Figure 1.

TLR11 is essential for in vivo DC-IL-12 responses to T. gondii during systemic infection, but is dispensable for mucosal immune responses to the parasite.

(A) WT, TLR11-/-, and MyD88–/– mice (five animals per group) were infected orally or intraperitoneally (IP) with an average of 20 T. gondii ME49 strain cysts per mouse. Serum IL-12p40 responses were measured 5 days later by ELISA. The data shown are the mean ± SD; the results are representative of four independent experiments. (B) Visualization of IL-12p40-producing cells during oral infection with T. gondii. WT IL-12p40-YFP reporter animals (Yet40) or TLR11-/-×Yet40 mice were infected orally with T. gondii, as described above. Small intestines were removed for microscopic analysis on day 5 post-infection to visualize IL-12p40-producing cells. Images were acquired with a Leica SPE with a 63× objective. The experiment shown is representative of the twelve performed. (C) DCs are the major IL-12-producing cells in WT and TLR11-/- mice.
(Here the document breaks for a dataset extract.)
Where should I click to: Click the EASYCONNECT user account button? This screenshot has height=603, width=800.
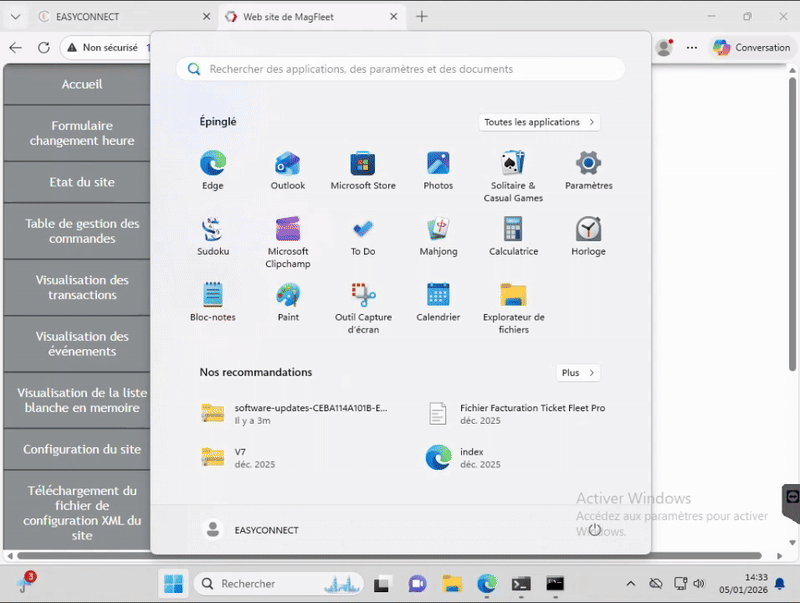point(251,530)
The different mucosal cell populations in the lamina propria (LP) of the small intestine and in the mLNs were examined for their ability to produce IL-12 in response to T. gondii. WT Yet40 and TLR11-/-×Yet40 mice were infected orally with T. gondii, as described above. On day 5 post-infection, small intestine and mLN single cell suspensions were prepared, stained with antibodies to I-A^b, CD11c, CD11b, and CD8α cell surface markers, and analyzed using flow cytometry. The data shown are the mean ± SD; the results are representative of four independent experiments, each involving four or five animals per group. * P< 0.05; ** P< 0.01.